Les mathématiques abstraites au service des physiciens pour mieux comprendre l'univers

Les mathématiciens ressemblent aux historiens dans le sens où leur activité principale consiste à trouver et à interpréter des constantes. Tout comme les historiens, ils sont confrontés à la critique qui rejette le bien fondé de certaines théories. C'est un débat futile, déclare le Dr Francis Brown, qui assiste au Congrès international des mathématiciens ICM qui a lieu cet été à Séoul (Corée du Sud). Dans le cadre d'un projet financé par l’ERC, il a élaboré un algorithme d'une immense importance pour la physique des particules en utilisant des nombres introduits il y a plus de 300 ans en raison de leur attrait esthétique. Parfois, la confirmation du rôle des mathématiques, comme de l'Histoire, prend du temps.

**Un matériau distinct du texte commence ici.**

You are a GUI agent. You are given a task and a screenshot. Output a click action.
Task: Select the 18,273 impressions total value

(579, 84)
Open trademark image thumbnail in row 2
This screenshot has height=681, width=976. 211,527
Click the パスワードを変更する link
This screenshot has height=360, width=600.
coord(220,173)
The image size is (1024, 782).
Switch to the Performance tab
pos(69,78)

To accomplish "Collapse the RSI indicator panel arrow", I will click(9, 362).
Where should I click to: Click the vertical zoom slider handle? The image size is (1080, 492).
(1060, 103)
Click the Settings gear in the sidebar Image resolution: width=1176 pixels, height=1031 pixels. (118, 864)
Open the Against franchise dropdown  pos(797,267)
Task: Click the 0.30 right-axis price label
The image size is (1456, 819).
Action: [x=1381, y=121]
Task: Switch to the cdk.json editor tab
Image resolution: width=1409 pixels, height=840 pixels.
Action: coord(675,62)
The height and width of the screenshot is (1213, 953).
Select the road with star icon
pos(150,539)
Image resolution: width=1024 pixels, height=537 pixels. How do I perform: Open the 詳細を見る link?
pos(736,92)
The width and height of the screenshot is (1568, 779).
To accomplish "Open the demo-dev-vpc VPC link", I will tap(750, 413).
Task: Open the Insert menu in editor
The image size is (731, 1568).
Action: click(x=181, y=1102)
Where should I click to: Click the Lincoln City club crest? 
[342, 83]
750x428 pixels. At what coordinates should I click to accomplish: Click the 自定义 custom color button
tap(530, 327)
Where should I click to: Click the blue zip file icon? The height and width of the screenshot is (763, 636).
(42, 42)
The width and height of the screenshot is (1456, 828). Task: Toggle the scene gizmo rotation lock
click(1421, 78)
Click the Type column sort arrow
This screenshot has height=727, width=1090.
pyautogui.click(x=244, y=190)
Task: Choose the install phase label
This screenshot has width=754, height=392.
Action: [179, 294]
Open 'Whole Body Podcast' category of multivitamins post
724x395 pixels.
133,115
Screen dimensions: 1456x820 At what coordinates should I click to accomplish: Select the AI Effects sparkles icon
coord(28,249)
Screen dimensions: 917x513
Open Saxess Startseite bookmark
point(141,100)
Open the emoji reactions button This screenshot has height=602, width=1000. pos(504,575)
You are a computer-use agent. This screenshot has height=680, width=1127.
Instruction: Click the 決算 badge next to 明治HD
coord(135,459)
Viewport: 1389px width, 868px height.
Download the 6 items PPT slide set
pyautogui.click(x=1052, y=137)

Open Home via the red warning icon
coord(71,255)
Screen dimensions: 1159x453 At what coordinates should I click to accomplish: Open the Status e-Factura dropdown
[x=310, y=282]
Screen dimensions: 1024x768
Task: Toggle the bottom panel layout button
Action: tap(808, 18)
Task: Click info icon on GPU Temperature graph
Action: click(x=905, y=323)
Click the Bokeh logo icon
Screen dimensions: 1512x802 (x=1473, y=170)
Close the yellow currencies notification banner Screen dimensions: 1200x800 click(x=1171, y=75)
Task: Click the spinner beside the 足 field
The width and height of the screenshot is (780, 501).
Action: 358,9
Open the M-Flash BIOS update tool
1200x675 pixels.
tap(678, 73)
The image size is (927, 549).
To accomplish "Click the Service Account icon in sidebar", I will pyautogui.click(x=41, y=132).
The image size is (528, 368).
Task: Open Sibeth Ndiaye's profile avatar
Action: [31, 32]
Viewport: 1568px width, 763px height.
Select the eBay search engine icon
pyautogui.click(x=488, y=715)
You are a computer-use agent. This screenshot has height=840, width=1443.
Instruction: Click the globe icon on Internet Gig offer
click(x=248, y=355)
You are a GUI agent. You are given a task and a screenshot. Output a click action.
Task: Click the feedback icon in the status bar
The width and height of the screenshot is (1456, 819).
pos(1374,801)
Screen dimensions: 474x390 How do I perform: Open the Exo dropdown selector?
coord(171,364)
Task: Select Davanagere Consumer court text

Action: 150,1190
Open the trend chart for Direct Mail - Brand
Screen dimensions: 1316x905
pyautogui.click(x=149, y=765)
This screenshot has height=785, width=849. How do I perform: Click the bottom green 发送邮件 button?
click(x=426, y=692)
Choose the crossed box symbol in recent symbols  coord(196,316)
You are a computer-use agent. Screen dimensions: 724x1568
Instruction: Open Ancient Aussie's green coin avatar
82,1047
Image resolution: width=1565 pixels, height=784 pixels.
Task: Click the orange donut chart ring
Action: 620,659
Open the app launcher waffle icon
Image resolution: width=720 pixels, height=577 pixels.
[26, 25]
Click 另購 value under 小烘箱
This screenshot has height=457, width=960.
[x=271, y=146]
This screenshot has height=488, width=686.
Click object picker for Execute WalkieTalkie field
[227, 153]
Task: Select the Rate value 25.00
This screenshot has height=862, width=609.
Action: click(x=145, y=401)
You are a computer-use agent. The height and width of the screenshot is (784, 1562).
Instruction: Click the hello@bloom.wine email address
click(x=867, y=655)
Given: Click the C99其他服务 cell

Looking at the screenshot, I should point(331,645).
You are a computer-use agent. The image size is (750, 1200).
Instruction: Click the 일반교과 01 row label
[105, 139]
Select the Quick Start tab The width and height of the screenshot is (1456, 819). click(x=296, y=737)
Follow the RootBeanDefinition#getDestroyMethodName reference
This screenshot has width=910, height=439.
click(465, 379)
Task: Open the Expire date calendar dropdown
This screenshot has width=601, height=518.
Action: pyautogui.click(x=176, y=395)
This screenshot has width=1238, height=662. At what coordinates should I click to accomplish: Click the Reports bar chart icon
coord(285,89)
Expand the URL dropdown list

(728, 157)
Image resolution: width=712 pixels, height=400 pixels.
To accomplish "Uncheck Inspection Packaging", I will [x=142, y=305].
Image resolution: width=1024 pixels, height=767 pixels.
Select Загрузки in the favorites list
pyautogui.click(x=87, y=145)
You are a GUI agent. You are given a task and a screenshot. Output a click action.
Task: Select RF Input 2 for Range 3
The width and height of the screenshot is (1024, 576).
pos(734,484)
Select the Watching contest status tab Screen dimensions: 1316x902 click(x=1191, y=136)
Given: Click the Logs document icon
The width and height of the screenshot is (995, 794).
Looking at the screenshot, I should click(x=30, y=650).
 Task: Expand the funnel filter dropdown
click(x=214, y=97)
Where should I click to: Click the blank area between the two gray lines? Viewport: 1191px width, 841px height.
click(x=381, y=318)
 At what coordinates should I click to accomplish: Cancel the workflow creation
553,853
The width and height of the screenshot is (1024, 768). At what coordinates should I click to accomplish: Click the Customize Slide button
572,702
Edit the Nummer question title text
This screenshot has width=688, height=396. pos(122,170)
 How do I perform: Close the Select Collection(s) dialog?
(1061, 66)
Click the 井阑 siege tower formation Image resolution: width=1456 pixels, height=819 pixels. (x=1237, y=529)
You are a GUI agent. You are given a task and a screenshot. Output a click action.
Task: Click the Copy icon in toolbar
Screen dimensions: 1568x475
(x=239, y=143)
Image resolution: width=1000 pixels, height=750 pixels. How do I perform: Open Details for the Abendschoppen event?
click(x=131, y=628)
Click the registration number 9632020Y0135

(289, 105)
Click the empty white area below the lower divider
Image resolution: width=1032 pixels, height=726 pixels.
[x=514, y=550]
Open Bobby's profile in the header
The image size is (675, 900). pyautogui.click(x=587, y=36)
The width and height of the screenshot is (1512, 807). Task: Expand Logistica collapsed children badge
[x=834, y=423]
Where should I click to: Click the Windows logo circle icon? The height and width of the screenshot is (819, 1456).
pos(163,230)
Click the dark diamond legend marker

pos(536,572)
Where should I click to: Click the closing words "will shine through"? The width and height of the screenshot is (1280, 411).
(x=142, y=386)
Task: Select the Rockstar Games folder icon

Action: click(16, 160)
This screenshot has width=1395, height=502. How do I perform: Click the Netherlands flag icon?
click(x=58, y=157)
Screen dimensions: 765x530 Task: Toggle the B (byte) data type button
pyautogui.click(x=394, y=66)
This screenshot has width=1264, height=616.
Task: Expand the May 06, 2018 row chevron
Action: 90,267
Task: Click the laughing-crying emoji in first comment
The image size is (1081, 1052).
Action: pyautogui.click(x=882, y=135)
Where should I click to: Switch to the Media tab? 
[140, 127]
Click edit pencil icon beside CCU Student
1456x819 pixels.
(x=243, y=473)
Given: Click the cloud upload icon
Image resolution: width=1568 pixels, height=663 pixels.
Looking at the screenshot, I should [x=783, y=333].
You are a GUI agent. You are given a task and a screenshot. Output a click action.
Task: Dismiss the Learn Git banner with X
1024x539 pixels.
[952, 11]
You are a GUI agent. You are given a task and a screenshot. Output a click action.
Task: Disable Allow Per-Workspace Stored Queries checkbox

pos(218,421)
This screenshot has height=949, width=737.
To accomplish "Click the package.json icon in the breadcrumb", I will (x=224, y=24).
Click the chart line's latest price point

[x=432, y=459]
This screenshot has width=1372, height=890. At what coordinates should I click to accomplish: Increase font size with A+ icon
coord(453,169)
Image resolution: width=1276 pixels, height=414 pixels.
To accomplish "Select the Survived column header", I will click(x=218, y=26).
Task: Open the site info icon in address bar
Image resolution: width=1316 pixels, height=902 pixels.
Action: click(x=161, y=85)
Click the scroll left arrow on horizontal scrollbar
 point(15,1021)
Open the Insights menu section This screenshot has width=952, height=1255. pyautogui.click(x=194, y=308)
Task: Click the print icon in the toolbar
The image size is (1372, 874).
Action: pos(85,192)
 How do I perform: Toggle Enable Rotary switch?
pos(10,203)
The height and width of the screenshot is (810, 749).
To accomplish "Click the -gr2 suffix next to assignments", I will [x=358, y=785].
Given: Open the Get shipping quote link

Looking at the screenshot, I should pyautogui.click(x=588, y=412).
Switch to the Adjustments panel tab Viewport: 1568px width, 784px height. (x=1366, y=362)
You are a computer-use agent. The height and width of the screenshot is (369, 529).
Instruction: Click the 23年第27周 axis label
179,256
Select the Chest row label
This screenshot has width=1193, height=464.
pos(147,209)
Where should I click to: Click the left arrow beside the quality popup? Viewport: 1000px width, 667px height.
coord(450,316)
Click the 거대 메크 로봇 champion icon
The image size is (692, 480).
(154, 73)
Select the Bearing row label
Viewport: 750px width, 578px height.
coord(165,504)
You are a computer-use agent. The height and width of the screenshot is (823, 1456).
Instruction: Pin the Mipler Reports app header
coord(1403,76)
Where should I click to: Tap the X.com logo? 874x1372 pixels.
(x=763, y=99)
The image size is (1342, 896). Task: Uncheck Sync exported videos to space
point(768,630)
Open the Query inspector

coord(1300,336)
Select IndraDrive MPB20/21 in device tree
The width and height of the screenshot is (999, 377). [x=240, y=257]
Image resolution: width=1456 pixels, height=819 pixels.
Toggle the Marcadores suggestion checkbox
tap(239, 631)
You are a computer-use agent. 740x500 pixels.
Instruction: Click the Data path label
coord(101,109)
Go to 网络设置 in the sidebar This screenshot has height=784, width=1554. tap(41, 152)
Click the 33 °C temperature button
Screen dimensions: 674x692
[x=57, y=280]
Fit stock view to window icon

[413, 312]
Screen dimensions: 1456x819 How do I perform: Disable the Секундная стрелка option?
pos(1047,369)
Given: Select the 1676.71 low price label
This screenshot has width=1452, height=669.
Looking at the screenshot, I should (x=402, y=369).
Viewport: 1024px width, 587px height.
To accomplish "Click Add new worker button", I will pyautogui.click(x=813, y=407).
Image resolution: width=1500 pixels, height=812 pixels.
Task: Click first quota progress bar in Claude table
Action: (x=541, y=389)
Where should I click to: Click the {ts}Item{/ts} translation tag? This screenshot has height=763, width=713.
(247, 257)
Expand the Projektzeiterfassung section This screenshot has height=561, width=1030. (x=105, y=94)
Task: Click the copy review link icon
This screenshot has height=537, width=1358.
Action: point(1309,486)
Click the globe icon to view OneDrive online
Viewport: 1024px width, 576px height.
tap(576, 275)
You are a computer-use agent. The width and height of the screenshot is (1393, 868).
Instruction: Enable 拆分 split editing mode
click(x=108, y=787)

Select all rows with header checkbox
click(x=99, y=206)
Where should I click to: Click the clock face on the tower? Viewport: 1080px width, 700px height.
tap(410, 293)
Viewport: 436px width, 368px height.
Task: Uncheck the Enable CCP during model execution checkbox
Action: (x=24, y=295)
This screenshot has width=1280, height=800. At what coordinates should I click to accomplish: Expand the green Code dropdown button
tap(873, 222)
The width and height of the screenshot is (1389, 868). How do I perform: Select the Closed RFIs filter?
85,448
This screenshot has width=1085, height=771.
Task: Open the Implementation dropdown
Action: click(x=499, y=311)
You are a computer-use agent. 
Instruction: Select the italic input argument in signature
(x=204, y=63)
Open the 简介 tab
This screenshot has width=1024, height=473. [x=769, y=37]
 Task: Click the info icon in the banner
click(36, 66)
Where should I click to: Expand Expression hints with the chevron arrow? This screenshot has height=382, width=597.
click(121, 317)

Le Dr Brown ne croit pas aux barrières artificielles. En effet, l'objectif de ses travaux au titre du projet PAGAP («Periods in Algebraic Geometry and Physics») financé par l’ ERC, a surtout consisté à relever les idées de mathématiques abstraites et à les appliquer à la physique des particules. Cette branche de la physique a fait l'objet d'une vaste couverture médiatique grâce à la découverte en 2012 du boson de Higgs (qui a contribué à confirmer le modèle standard expliquant le fonctionnement de l'univers).

«Le collisionneur sert à broyer les particules pour observer ensuite dans le détail les poussières qui en résultent», explique le Dr Brown. «Cela demande un travail pratique conséquent, mais le côté théorique est aussi nécessaire. Vous devez prévoir avec précision les résultats escomptés, en utilisant les lois de la physique connues, puis réaliser des expériences afin d’observerd'éventuelles différences».

Les mathématiques nécessaires à ces calculs sont incroyablement complexes, et c'est le domaine de spécialisation du Dr Brown. Le hasard a voulu que les éléments requis aient en fait été découverts il y a 300 ans par Leonhard Euler, un mathématicien et physicien suisse, mais à cette époque davantage appréciés pour leur attrait esthétique que leur utilité. «Il se trouve que ce sont exactement les nombres dont nous avons besoin pour décrire ce qui se passe à notre avis», déclare-t-il. À partir de ces nombres, appelés « zêta », le Dr Brown a élaboré une théorie complète qui permet d'effectuer des prévisions théoriques plus rapides et efficaces.

«Bien qu'il soit inhabituel de combiner la théorie et la pratique dans un même projet, c'est ce qui fait tout l'intérêt de PAGAP», précise le Dr Brown. «Cela reflète également une évolution dans la relation entre les mathématiques et d'autres disciplines scientifiques».

L'évolution des mathématiques

Le Dr Brown, qui a bénéficié d'une subvention de l’ERC d'un peu plus d’un million d'euros, contribue à réduire la séparation historique entre mathématiciens et physiciens qui continue à persister dans une certaine mesure. «Cette situation renvoit à l'époque de Newton, quand la distinction entre les deux n'existait pour ainsi dire pas», déclare le Dr Brown. Le récent rapprochement entre mathématiques et physique se confirme également dans l'emploi du terme «quantique», qui fait normalement référence à la physique subatomique, qui s'applique aussi désormais à plusieurs branches des mathématiques.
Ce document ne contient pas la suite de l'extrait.